Dear Saints,
Writing to you at the beginning of Lent is one of my favorite traditions. Thank you for giving me this opportunity to connect with you as we set out on our 40-day trek!
Our Lenten undertakings remain very much evergreen and intact. We commit ourselves to works of prayer, fasting, and almsgiving in order to grow in love of God, self, and neighbor. The simple disciplines of Lent generate serious power for transformation. No big changes here.
Every Lent takes its own shape and has its own character. To that end, I’d like to offer you a couple of thoughts that have surfaced in prayer recently. They’ll serve as my Lenten theme this year, and a possible starting point for intentional engagement with the season: smallness and sincerity.
The first point is that, against our cultural inclination, Lent isn’t about going big or going home. More often than not, the really big stuff of heart and life change happens in small and even unseen acts. My challenge to you, then, is to go small with your penitential practices. (If you haven’t yet established the baseline I outline below, take another baby step this year.)
The second point enlivens the first. Sincerity, the quality of being free from pretense, deceit, or hypocrisy, makes our small acts great. We know that we have been called to lives of great and costly love -- what God is getting across to me these days is that love demands sincerity.

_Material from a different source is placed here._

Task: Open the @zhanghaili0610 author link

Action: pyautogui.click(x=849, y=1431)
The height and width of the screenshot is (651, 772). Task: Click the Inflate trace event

By starting off sincerely and small, we will gain traction in the way of love. And if we grow in love throughout Lent and over the course of our lives, we’ll find that nothing at all can derail us from going God’s way.
God bless you, my friends. If you need anything at all, please be in touch.
In the Peace of Christ,
Father Daniel
δοῦλος Χριστοῦ Ἰησοῦ
PS Our beyond-the-tithe challenge for this Lent is Several Sources, a well-known local charity that saves babies’ lives and shelters their young mothers. Our goal is to raise at least $20,000 for this great work.